There was no statistically significant difference in median PNL-2 values
among the treated (G-CSF) donor groups. In addition, the median BASO-2
value was found to be higher in the control group than the groups that
received G-CSF. When the first and second hemogram measurements of the
donors receiving G-CSF were evaluated, a statistically significant
change was found in all groups (Table 2).
There was no statistically significant difference between the groups in
terms of WBC count of the product collected from the bone marrow.

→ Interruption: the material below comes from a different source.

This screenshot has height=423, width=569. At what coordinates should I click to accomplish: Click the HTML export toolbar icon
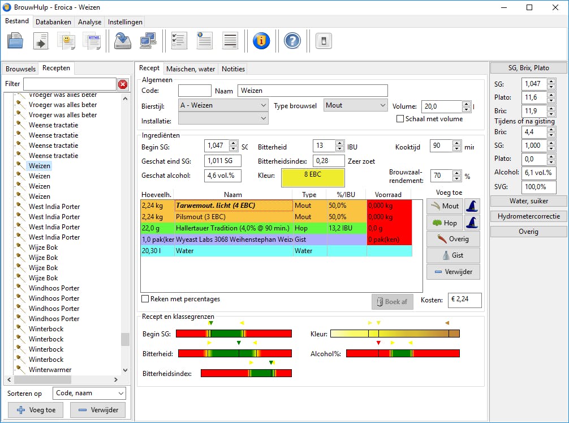point(92,41)
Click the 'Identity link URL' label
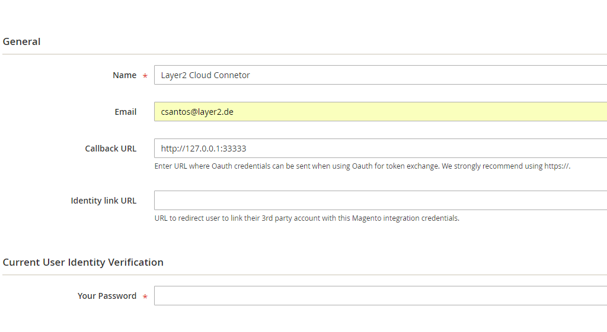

However, there was a statistically significant difference between the
groups in terms of CD34/UL amount per microliter in the product. When
the reason for the difference in CD34/UL was investigated, it was
determined that the group receiving lenograstim (Granocyte®) had a
statistically significantly higher CD34/UL value compared to the other
groups. On the other hand, no statistically significant difference was
found in terms of median CD34/UL values between the control group and
the groups that received biosimilar filgrastim (Leucostim®) or original
filgrastim (Neupogen®) (Table 3).
When the collected bone marrow product was assessed in terms of cell
subgroups [CD34, T-cell cytotoxic (CD8/UL), T-cell helper (CD4/UL),
B-cell (CD19/UL) and NK cell (CD16/UL)], a statistically significant
difference was found only in terms of B cells between the control group
and the group receiving original filgrastim (Neupogen®) (p=0.003).